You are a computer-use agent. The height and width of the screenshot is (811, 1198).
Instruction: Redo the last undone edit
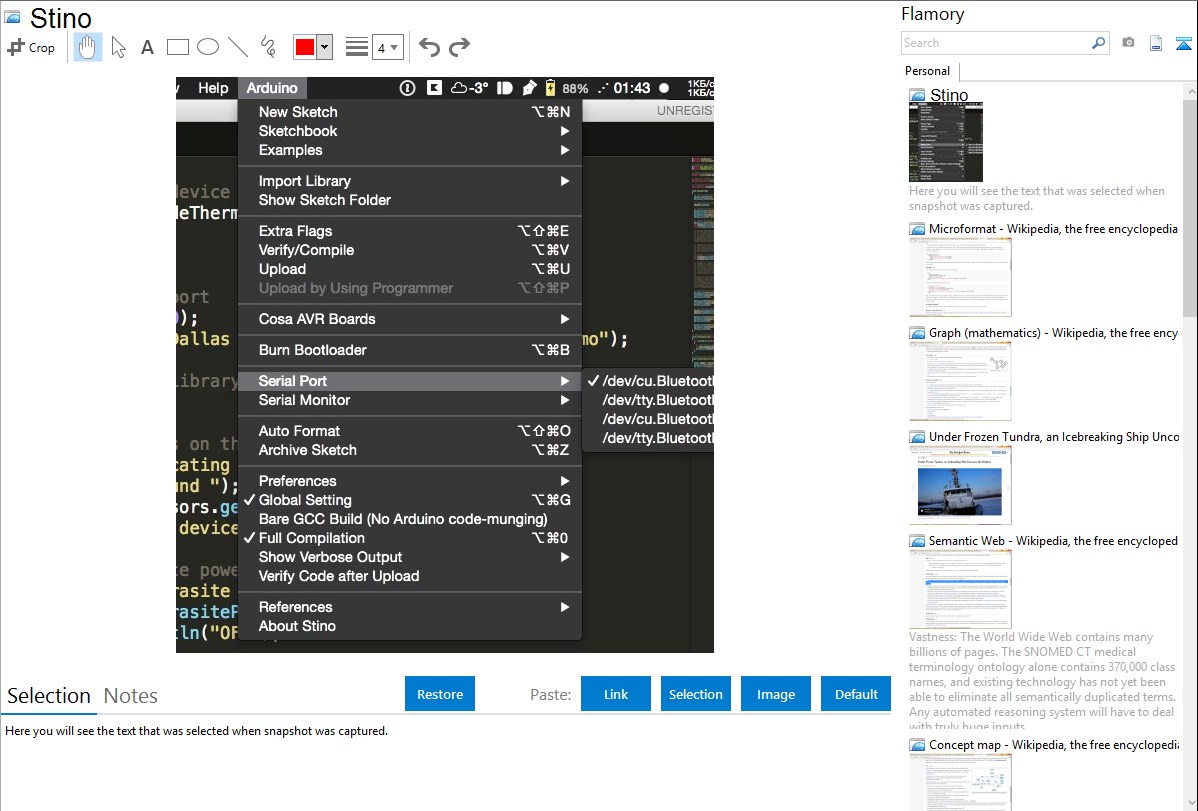(x=459, y=47)
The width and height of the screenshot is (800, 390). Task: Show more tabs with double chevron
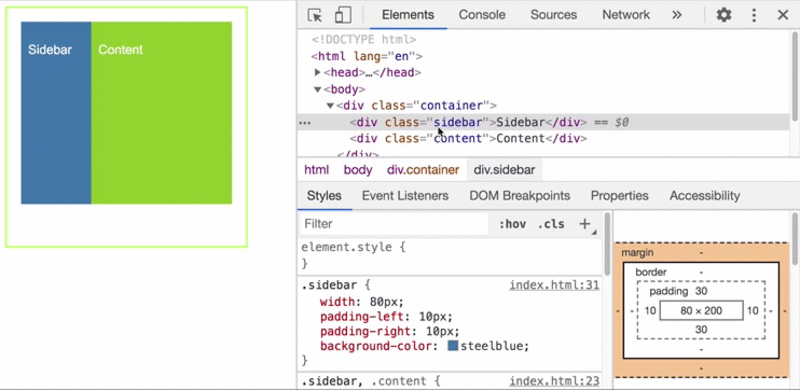[x=677, y=15]
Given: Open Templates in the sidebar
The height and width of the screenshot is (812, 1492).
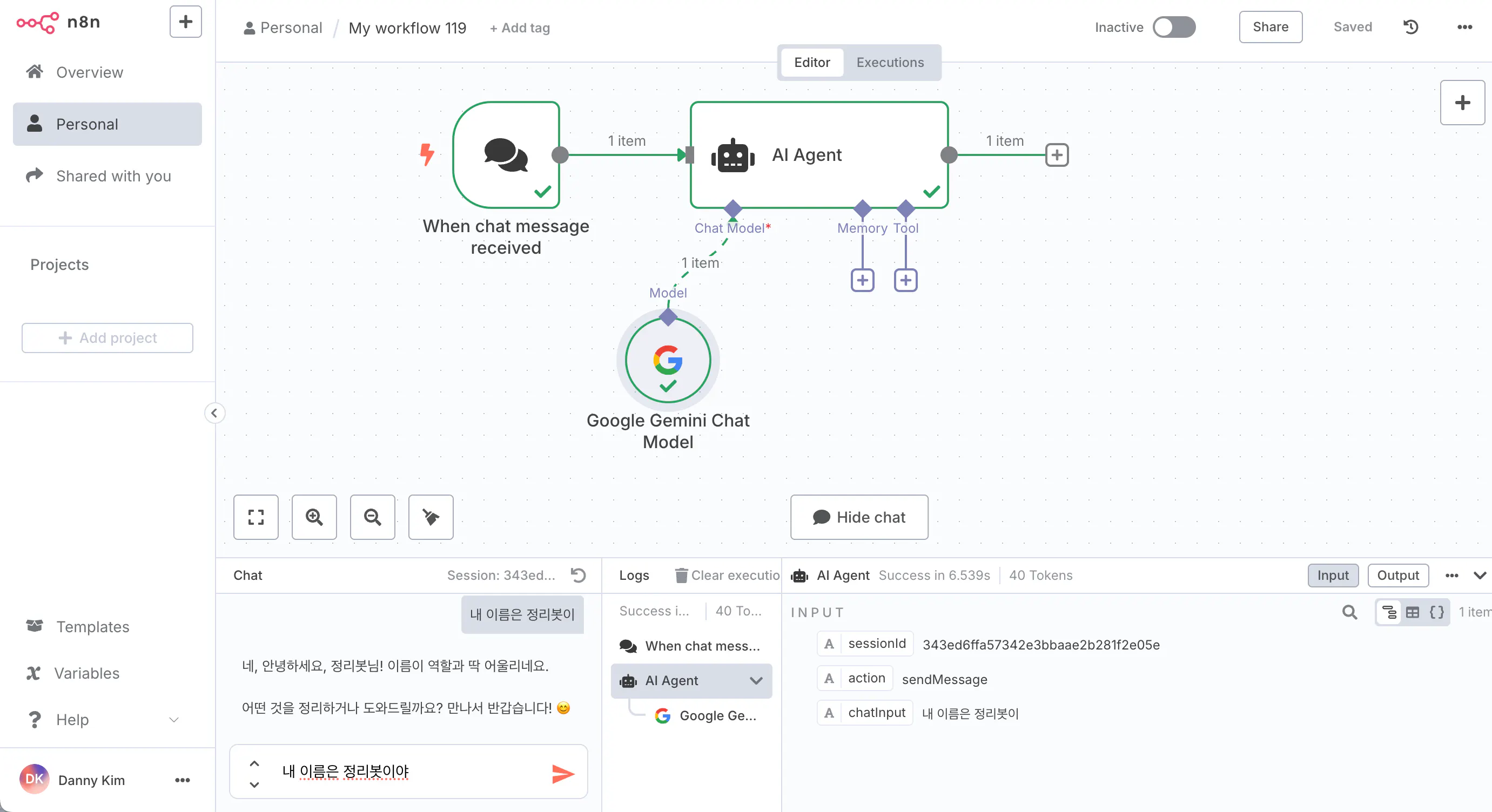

### Task details
Exclude every picture and restate the listing word for word.

### Expected answer
You are a computer-use agent. The height and width of the screenshot is (811, 1198).
Instruction: Redo the last undone edit
(x=459, y=47)
The width and height of the screenshot is (800, 390). Task: Show more tabs with double chevron
[x=677, y=15]
Given: Open Templates in the sidebar
The height and width of the screenshot is (812, 1492).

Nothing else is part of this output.